Was auch zu bedenken ist: Obwohl in Deutschland viele Menschen sich öffentlich für den Schutz der Privatsphäre aussprechen, nutzen die meisten dennoch WhatsApp, Google Maps oder andere Online-Services. Der kontextbezogene Mehrwert scheint also viele Kritiker dazu zu bewegen, persönliche Daten zu teilen. Hier stellt sich also die Frage, ob der Schutz der eigenen Gesundheit als Mehrwert ausreicht, um die Menschen zur Nutzung solcher Technologien zu bewegen. Ich glaube ja.

Bis wann könnten diese Überlegungen Realität werden?

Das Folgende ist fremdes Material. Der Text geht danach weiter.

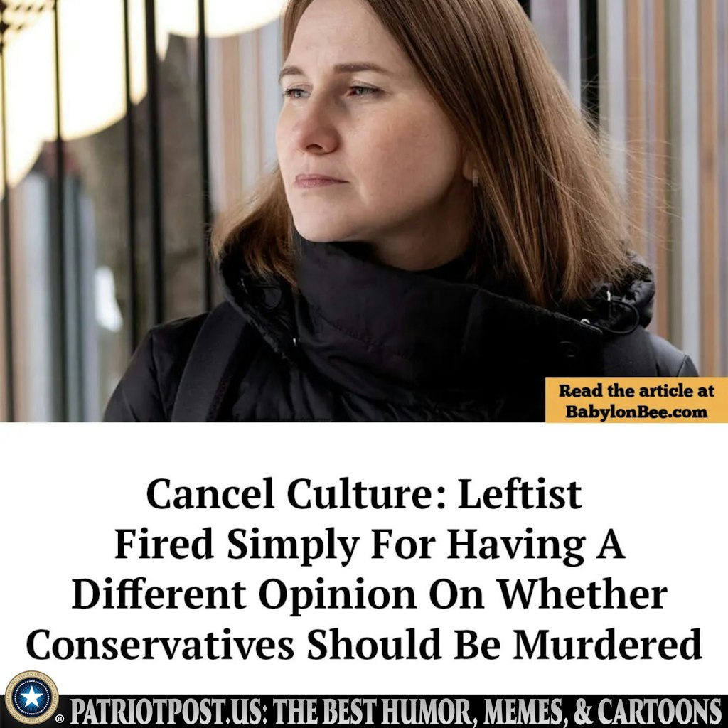Click the Patriot Post circular seal logo
Screen dimensions: 728x728
pos(31,697)
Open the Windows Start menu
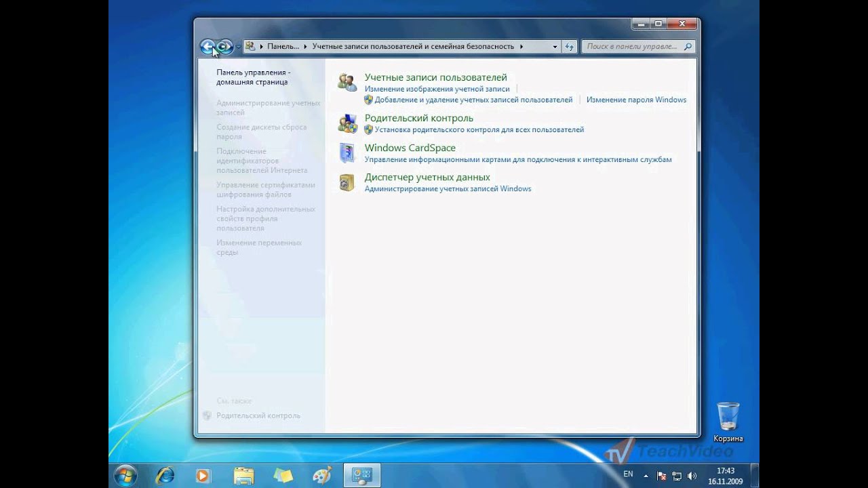 [x=125, y=475]
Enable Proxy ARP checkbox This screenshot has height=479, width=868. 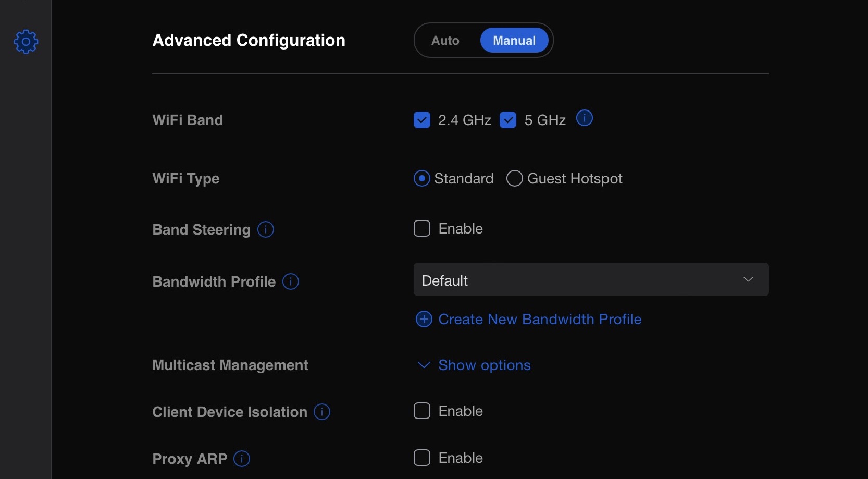point(422,458)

Jannusch: Diese Frage ist nicht leicht zu beantworten. Noch im Jahr 2016 haben viele große Automobilproduzenten gesagt, dass sie bis 2020 vollständig autonome Fahrzeuge auf den Markt bringen wollen. Nun haben wir 2020, und auf den Straßen sehen wir höchstens partiell autonome Fahrzeuge wie von Tesla. Nach wie vor trägt der Fahrer und nicht das Auto die Verantwortung für die Fahraufgabe. Milliardeninvestitionen in die Entwicklung von Sensoren und Künstlicher Intelligenz sind nötig, damit unsere Ideen Realität werden.Die größte Herausforderung ist dabei die Intelligenz des Autos. Mit Blick auf unser Gedankenspiel müssen wir dem Auto beibringen, erhobene Daten selbständig und zielgerichtet zu verknüpfen, um zuverlässige Rückschlüsse auf Symptome oder Krankheitsbilder zuzulassen. Das ist besonders dann schwierig, wenn nur wenig über einen Virus bekannt ist. Zudem dürfen wir eins nicht vergessen: Selbst, wenn ein solch intelligentes Auto Realität wird, muss die Lösung flächendeckend eingesetzt und akzeptiert werden. Nur dann entstehen positive Effekte für die Pandemie-Bekämpfung.

An der TH Köln wird Jannusch von Prof. Dr. Michaele Völler, Leiterin der Forschungsstelle Versicherungsmarkt, betreut.